== SELECTED PASSAGE ==
■ ■ ■ ■ ■ ■ ■
Abstract
Protein structure validation is an important step in computational modeling and structure determination. Stereochemical assessment of protein structures examine internal parameters such as bond lengths and Ramachandran (φ,ψ) angles. Gross structure prediction methods such as inverse folding procedure and structure determination especially at low resolution can sometimes give rise to models that are incorrect due to assignment of misfolds or mistracing of electron density maps. Such errors are not reflected as strain in internal parameters. HARMONY is a procedure that examines the compatibility between the sequence and the structure of a protein by assigning scores to individual residues and their amino acid exchange patterns after considering their local environments. Local environments are described by the backbone conformation, solvent accessibility and hydrogen bonding patterns. We are now providing HARMONY through a web server such that users can submit their protein structure files and, if required, the alignment of homologous sequences. Scores are mapped on the structure for subsequent examination that is useful to also recognize regions of possible local errors in protein structures. HARMONY server is located at http://caps.ncbs.res.in/harmony/
INTRODUCTION
Knowledge of the three-dimensional (3D) structure of a protein is essential to understand its function. Protein structures are determined by experimental methods, such as X-ray crystallography and nuclear magnetic resonance (NMR), or modeled by comparative (1–3) or combinatorial modeling techniques (4,5) or by de novo methods (6,7) and deposited in the Protein Data Bank (PDB) (8). When the 3D structure of a protein is determined by X-ray analysis, local errors can arise as a consequence of poorly defined electron density, particularly because of flexibility or disorder in loops. Global errors can occur occasionally because of misinterpretation or mistracing of the polypeptide chain. In comparative modeling, the quality of a model is highly dependent on correct template selection and sequence alignment between query and template (9). Combinatorial modeling or fold prediction methods can also lead to incorrect models. Such incorrect models are not easily identified by checking internal parameters or by calculating energy values.
■ ■ ■ ■ ■ ■ ■
Collected data
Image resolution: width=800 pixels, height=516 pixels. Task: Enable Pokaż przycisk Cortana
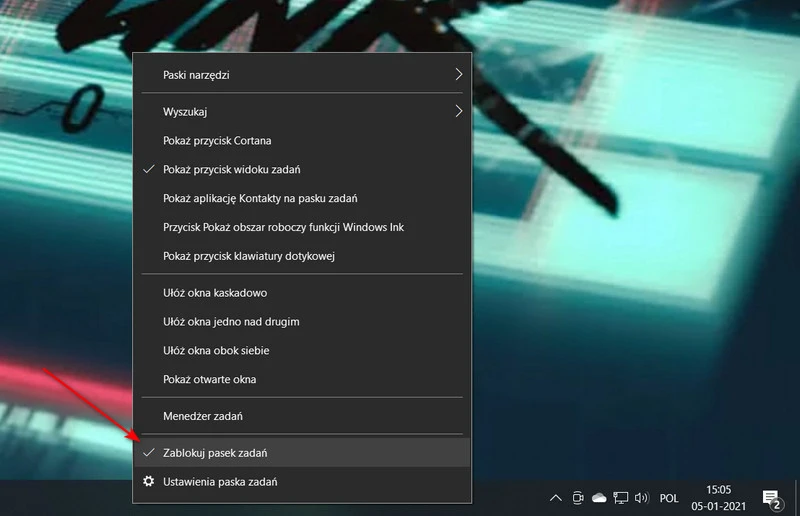point(217,141)
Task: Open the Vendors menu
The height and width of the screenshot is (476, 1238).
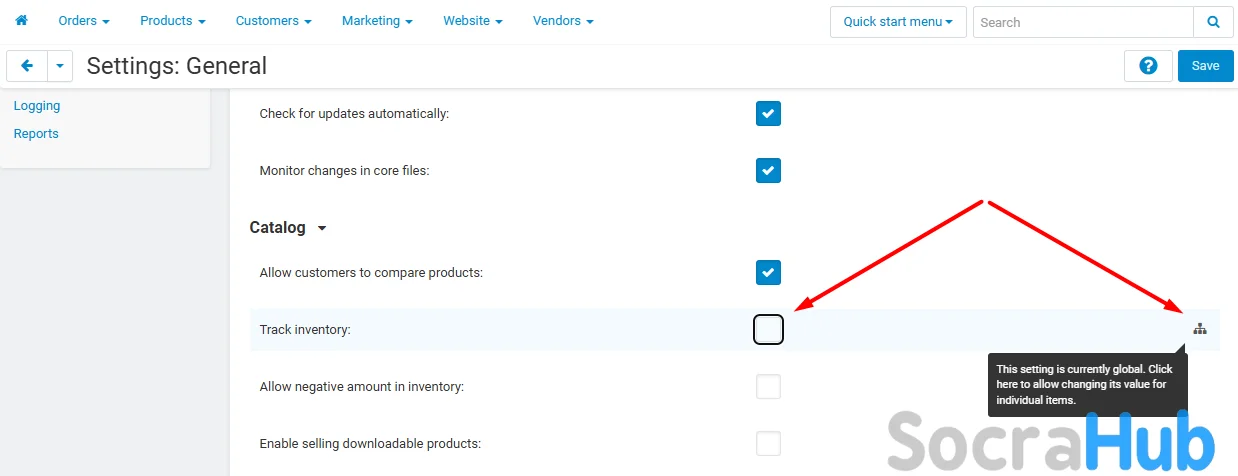Action: [x=563, y=21]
■ ■ ■ ■ ■ ■ ■
== EXERCISE A ==
List the methods for determining or modeling protein structures named in the sentence of the passage on protein structure validation that begins "Protein structures are determined by".
== EXERCISE B ==
Please carry on the passage on protein structure validation from where it stops.
The rows are separate material and are not part of the passage on protein structure validation.

== WRITTEN REPLY A ==
X-ray crystallography
Nuclear magnetic resonance (NMR)
Comparative modeling
Combinatorial modeling
De novo methods

== WRITTEN REPLY B ==
Various methods have been developed for protein structure validation and a majority of the current servers examine internal parameters, strains in bond torsions, disallowed conformations or by calculating the energies. These approaches mostly assess the stereochemical quality of the protein structures and provide no indication for the compatibility of the sequence to the structure. Few approaches assess the sequence–structure compatibility by analyzing the propensity of amino acid residues to be present in particular local environments (10–12) or psuedoenergies of pairwise residue interactions (13) or other similar parameters (14–17). Most of these approaches can perform well in the prediction of global errors in the gross structure. A few methods, such as those developed by Sippl et al. (Prosa) (13) and Eisenberg et al. (10) attempt to recognize errors in the local regions of protein structures with grossly correct fold. In this article, we report the availability of a web-based algorithm which employs the frequency of an amino acid type (propensity) as well as the frequency of amino acid replacements (substitution) in a particular structural environment to discriminate gross as well as local misfolds in protein structures. The results of our approach have been compared with other relevant methods (as in http://xray.bmc.uu.se/gerard/embo2001/modval/links.html) and have been provided in Supplementary Data.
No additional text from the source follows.